As empresas interessadas cuidarão da manutenção das peças em troca do direito de explorar comercialmente os espaços publicitários. Neste ano, Doria assinou decreto que autoriza a abertura de concorrência para empresas que desejam gerenciar 500 banheiros públicos fixos e outros 100 móveis para feiras livres. O projeto de bancas de flores, por enquanto, não andou.

Mas nem tudo são flores, literalmente. A Lei Cidade Limpa também viabilizou os Termos de Cooperação, outro modelo de veiculação de marcas no espaço público. Nesse acordo, a Prefeitura concede às empresas parceiras, como contrapartida visual de inserção da marca na paisagem, a execução e manutenção de melhorias ambientais, paisagísticas e urbanísticas. É o caso dos bicicletários patrocinados pela Bradesco Seguros, por exemplo. Outro caso é o projeto de requalificação de 32 pontes nas marginais dos rios Pinheiros e Tietê. Os parceiros que viabilizarem as obras e a manutenção dos equipamentos públicos por três anos terão direito de divulgar a sua marca na paisagem. Segundo a Secretaria Municipal de Urbanismo e Licenciamento, isso será feito de forma “segura e harmoniosa, não trazendo nenhum risco para o motorista”, mas o entendimento não é unânime. Sete dias após a Prefeitura ter publicado no Diário Oficial chamamento público para empresas interessadas, o Tribunal de Contas do Município suspendeu o processo, em 27 de outubro de 2017.
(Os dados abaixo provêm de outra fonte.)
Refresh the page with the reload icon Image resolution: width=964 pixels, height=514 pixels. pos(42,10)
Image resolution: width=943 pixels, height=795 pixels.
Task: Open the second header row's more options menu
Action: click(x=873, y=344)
Para a urbanista Angélica Alvim, diretora da Faculdade de Arquitetura e Urbanismo do Mackenzie, a inclusão de novos formatos de propaganda deve ser observada com cautela. “Demoramos muito para chegar a um espaço sem tanto neon, outdoor e fachadas desorganizadas. É preciso critério. A cidade já é complicada do ponto de vista de poluição visual com toda a fiação exposta, poucas áreas verdes e calçadas irregulares, por exemplo. A gente precisa cuidar da paisagem tendo uma visão conjunta da imagem urbana”.